The Kansas City Roos, known before July 1, 2019, as the UMKC Kangaroos and also sometimes called the Kansas City Kangaroos, are the intercollegiate teams representing the University of Missouri–Kansas City that compete in the National Collegiate Athletic Association's Division I. The Roos formerly competed in the Western Athletic Conference (WAC) but, as of July 1, 2020 the Kansas City Roos became members of the Summit League in all 14 varsity sports.

Sports
As a member of the Summit League the University of Missouri–Kansas City sponsors seven men's and nine women's teams in NCAA-sanctioned sports.

Soccer
Among the notable Roos soccer players have been goalkeepers Kevin Corby (Major Arena Soccer League and USL Championship (USL)) and Connor Sparrow (Major League Soccer and USL), defenders Coady Andrews (Major Indoor Soccer League, USL) and Roberto Albuquerque (USL), forwards Levi Coleman (USL, National Premier Soccer League (NPSL)), Eric McWoods (League of Ireland Premier Division), and Jordan Rideout (USL), and midfielders Manny Catano (USISL,  Eastern Indoor Soccer League, and the NPSL), Jony Muñoz (2020 Gatorade Boys' Soccer Player of the Year) and Bryan Pérez (United States Soccer Federation and USL). Former professional soccer player Ryan Pore has been the head coach of the Roos men's soccer team since January 2020.

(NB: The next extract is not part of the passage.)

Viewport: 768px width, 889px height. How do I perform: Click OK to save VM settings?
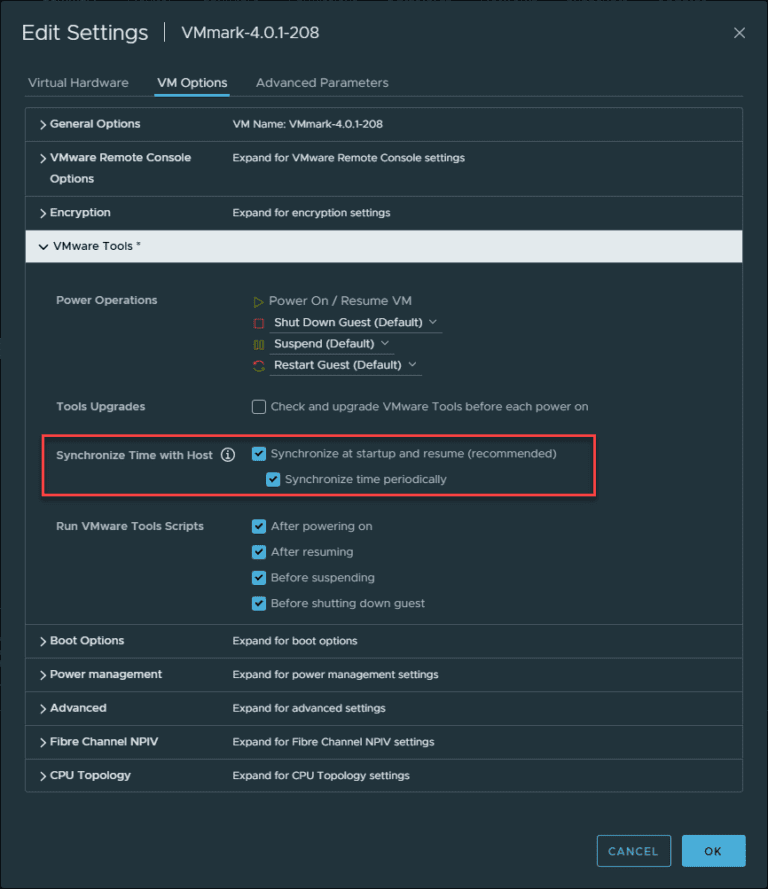tap(713, 851)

The team was a member of the NCAA Division I Summit League from 1994 to 2013, and won the league men's soccer championships in 1996, 1999, 2001, 2003, and 2010. It then played seven seasons in the NCAA Division I Western Athletic Conference, returning to the Summit League in 2020. The team set an NCAA record on October 12, 2001, with the fastest trio of goals scored in Division I soccer during the MLS era, by scoring three times in 1:46 against Valparaiso University.

Conference affiliations
 1969–70 to 1985–86 – NAIA Independent
 1986–87 to 1993–94 – NCAA Division I Independent
 1994–95 to 2012–13 – Summit League
 2013–14 to 2019–20 – Western Athletic Conference
 2020–21 to present – Summit League

Name

The nickname was chosen in the 1930s for the school's debate team, following the acquisition of two baby kangaroos by the Kansas City Zoo.

The school has long branded itself for athletic purposes as "UMKC", but in June 2019, shortly before it announced its return to the Summit League, it unveiled a new logo and branding strategy emphasizing "Kansas City", and officially unveiled its full rebranding as the Kansas City Roos on July 1 of that year.

While its previous conference, the WAC, used "UMKC", its current conference, the Summit League, uses "Kansas City". As part of the 2019 rebranding, the program is now known as Kansas City Athletics. Teams will be known as the Kansas City Roos, with "Roos" having long been used as a short form for the historic nickname of Kangaroos. The national media had been inconsistent in usage prior to the 2019 rebranding.